Le monde est dans le mal.

Notre propriété n'est pas vraiment la nôtre, mais celle de ceux qui ont vécu avant nous. Au mieux, nos maisons appartiennent à des fantômes tristes qui n'ont pas réussi à se séparer d'une vie bien vécue. Et généralement, ce sont les victimes tuées, en colères, non apaisées de ce monde, à qui nous louons désormais ce monde.

Les enfants servent Satan, et c'est compréhensible. Les pensionnats catholiques, les internats, les parents qui travaillent, toujours occupés, malheureux — tout cela ne favorise guère une enfance heureuse et les joies de la socialisation. Les adolescents sont seuls et personne ne les entend. Personne, sauf le diable, bien sûr.

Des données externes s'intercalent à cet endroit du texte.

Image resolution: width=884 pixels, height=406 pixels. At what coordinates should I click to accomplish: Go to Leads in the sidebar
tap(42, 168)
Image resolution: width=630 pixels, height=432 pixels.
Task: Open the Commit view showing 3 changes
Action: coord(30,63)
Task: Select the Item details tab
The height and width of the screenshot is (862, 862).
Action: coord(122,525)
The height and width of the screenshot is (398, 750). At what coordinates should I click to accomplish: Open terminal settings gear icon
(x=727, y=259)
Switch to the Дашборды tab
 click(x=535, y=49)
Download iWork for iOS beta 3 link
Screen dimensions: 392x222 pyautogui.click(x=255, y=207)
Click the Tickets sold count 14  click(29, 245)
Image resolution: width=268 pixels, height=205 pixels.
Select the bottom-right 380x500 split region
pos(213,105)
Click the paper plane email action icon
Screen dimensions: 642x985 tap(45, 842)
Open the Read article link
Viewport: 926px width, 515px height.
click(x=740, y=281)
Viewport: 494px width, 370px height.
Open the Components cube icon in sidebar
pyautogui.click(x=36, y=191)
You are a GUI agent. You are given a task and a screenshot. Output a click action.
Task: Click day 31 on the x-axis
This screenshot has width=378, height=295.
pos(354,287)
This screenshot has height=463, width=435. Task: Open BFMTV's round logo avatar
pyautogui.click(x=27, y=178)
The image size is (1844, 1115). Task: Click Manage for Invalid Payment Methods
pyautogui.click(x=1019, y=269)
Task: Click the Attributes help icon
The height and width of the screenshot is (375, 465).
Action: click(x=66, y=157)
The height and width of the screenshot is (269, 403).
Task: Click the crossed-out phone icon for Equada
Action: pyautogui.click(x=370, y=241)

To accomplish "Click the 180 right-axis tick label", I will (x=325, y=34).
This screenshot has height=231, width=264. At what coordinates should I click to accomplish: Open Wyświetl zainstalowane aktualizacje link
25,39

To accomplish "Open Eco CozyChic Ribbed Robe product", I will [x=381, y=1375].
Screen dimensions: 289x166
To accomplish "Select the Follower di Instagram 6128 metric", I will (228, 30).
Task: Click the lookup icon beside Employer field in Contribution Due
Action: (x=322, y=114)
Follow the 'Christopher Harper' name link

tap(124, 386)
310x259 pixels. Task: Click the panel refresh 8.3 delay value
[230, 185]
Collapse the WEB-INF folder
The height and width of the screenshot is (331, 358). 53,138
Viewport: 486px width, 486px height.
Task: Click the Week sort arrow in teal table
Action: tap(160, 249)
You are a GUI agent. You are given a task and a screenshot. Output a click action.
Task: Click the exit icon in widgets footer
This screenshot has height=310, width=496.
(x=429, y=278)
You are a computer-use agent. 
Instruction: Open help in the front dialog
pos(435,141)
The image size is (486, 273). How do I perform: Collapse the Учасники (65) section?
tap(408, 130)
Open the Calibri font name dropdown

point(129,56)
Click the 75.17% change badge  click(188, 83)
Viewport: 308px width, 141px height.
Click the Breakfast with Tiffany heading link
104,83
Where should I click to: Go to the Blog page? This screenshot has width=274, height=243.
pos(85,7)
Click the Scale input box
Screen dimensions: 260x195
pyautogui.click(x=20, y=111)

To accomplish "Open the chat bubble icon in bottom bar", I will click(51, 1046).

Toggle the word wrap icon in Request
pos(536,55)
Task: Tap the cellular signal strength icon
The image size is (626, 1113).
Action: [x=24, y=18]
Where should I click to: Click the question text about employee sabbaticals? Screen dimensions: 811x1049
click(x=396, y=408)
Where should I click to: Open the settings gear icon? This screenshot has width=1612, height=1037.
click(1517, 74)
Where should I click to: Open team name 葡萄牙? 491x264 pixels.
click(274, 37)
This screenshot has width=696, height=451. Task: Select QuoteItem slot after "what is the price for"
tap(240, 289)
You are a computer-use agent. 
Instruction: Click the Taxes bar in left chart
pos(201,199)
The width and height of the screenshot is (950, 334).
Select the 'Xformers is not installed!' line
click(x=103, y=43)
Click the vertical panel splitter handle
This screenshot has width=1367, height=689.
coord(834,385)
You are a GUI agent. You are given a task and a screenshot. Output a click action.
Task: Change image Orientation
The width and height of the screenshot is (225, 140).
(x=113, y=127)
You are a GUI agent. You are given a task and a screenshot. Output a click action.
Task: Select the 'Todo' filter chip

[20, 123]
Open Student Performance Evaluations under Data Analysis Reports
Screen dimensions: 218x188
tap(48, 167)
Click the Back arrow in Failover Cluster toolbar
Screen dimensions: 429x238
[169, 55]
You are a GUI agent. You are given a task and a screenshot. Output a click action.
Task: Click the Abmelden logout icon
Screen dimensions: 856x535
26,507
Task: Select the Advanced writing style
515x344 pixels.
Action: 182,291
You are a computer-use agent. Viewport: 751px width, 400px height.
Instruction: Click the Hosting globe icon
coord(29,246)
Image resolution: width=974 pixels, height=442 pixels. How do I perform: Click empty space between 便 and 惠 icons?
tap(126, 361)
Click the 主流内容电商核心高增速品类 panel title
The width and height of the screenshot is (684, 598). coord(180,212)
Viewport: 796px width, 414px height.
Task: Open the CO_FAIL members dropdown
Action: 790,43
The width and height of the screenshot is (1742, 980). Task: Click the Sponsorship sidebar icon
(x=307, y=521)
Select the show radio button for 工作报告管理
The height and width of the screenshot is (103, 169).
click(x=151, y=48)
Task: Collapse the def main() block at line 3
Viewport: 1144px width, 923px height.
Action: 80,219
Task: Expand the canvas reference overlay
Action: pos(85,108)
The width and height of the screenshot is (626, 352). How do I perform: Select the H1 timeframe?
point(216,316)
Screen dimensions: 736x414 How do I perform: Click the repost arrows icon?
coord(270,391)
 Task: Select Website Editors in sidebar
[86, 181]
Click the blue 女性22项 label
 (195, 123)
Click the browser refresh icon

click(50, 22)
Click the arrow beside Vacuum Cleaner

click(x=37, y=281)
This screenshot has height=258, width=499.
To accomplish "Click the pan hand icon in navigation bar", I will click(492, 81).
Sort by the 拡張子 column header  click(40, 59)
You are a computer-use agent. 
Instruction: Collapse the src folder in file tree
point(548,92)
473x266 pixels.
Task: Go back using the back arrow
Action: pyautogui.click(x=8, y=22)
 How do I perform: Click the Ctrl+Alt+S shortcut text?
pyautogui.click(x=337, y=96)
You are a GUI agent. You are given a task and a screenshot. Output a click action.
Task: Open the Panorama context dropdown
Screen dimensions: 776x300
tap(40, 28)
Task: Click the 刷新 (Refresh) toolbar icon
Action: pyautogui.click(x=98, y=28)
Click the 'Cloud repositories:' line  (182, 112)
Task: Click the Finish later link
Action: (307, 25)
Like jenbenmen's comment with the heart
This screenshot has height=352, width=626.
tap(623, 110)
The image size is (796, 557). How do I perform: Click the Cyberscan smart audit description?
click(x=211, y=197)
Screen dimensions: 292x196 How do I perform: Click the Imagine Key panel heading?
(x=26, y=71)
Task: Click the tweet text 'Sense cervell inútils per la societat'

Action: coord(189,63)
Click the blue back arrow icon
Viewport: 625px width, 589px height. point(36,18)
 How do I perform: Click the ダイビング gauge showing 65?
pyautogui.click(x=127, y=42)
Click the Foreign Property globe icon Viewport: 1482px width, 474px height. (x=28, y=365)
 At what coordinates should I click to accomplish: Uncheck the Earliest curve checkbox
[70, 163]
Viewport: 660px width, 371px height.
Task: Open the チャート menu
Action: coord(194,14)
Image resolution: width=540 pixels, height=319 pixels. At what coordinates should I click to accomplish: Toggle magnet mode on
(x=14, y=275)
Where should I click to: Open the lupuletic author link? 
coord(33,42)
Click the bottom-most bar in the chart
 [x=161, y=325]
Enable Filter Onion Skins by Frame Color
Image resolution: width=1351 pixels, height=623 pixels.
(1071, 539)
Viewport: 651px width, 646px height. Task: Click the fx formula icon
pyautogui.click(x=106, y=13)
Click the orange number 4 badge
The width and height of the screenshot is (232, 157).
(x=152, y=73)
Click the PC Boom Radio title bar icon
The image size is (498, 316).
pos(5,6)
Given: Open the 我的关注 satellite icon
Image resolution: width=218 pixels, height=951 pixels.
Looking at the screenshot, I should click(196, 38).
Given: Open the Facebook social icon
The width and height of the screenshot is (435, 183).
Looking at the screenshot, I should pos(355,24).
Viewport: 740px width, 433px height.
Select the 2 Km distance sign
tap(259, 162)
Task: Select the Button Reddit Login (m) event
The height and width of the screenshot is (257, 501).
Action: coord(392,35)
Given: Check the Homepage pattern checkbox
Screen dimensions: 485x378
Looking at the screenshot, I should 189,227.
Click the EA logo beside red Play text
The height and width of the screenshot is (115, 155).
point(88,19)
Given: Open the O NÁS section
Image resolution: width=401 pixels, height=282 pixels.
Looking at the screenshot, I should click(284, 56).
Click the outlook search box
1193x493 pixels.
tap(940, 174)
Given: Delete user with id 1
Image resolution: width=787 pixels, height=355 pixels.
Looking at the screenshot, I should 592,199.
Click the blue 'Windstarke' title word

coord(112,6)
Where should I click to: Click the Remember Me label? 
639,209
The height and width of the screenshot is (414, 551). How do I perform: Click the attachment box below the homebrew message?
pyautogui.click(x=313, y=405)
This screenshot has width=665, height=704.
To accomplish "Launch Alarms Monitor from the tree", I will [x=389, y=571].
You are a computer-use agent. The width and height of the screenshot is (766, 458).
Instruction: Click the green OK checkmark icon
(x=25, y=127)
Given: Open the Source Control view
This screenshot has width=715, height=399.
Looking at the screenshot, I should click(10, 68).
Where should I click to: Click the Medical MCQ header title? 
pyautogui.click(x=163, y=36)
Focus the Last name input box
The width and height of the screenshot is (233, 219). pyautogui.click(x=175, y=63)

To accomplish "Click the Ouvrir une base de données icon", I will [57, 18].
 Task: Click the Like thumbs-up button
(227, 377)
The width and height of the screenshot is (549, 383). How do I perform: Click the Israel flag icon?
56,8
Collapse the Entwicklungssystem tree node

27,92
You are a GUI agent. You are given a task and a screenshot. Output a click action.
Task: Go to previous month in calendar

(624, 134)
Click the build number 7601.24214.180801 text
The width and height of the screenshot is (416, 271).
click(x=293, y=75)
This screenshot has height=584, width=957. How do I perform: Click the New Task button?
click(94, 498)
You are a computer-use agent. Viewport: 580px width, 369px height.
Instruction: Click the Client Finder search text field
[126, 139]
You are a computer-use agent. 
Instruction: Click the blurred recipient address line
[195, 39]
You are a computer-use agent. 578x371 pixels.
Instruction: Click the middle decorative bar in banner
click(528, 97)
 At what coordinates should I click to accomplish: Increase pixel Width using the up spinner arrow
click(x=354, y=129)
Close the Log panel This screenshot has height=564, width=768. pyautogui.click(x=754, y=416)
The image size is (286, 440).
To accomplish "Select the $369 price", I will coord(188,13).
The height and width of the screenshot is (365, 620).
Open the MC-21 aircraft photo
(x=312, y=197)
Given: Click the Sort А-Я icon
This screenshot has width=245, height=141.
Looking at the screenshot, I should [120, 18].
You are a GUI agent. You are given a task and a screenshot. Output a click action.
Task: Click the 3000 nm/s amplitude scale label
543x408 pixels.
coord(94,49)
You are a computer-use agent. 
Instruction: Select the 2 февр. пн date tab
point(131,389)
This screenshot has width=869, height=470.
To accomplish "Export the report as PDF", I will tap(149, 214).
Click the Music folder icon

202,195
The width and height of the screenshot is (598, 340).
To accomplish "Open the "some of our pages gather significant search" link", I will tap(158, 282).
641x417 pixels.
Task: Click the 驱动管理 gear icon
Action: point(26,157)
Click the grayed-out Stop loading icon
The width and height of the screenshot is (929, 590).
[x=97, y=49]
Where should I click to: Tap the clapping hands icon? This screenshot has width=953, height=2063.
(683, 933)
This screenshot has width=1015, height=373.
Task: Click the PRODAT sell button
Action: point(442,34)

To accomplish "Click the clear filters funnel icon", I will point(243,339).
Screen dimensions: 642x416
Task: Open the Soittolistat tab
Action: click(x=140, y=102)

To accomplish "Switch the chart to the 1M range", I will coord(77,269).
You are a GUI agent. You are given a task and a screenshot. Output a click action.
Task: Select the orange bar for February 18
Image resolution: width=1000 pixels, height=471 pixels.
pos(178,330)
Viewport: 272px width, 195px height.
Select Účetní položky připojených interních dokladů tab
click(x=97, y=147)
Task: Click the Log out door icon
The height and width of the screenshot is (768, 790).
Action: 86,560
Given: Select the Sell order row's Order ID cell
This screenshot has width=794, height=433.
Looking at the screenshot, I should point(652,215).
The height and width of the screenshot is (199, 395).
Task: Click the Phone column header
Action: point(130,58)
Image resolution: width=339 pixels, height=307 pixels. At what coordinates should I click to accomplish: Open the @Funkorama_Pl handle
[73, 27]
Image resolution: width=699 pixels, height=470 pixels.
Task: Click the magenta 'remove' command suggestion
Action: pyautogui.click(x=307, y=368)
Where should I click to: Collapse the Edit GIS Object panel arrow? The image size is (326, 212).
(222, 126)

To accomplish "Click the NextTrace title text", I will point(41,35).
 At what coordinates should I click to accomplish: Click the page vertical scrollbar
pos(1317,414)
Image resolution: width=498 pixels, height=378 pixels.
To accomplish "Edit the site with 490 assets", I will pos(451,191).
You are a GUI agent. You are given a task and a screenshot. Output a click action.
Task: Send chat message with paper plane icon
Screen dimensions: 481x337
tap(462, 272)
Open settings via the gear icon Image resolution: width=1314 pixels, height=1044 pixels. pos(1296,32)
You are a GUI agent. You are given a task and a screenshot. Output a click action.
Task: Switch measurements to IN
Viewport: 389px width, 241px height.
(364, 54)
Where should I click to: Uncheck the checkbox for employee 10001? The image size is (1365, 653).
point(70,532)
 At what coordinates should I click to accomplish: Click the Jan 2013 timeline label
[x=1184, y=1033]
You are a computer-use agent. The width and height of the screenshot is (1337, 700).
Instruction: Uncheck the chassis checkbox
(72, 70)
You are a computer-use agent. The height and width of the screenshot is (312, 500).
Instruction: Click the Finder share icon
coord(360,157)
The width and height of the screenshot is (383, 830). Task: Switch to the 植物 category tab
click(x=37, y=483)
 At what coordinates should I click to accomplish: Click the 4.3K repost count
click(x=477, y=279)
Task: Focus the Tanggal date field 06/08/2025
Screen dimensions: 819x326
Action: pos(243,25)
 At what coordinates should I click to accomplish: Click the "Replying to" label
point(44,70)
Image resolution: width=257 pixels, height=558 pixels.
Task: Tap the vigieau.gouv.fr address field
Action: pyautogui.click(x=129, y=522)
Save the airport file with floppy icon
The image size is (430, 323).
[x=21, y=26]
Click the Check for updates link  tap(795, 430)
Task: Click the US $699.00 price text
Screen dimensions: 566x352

Tout est construit sur le mensonge, les secrets, le fossé de communication. Le dialogue est presque impossible, toujours lié à la peur, à l'incompréhension, à la gêne. Rien ne se révèle du premier coup, aucune leçon n'est apprise immédiatement. Tout dans le monde arrive deux fois : la première fois comme une tragédie, la seconde comme une tragédie encore plus grande.

Telle est, en termes très généraux, la vision du monde des films d'Oz Perkins, fils d'Anthony Perkins et l'un des réalisateurs d'horreur américains les plus prometteurs de notre époque.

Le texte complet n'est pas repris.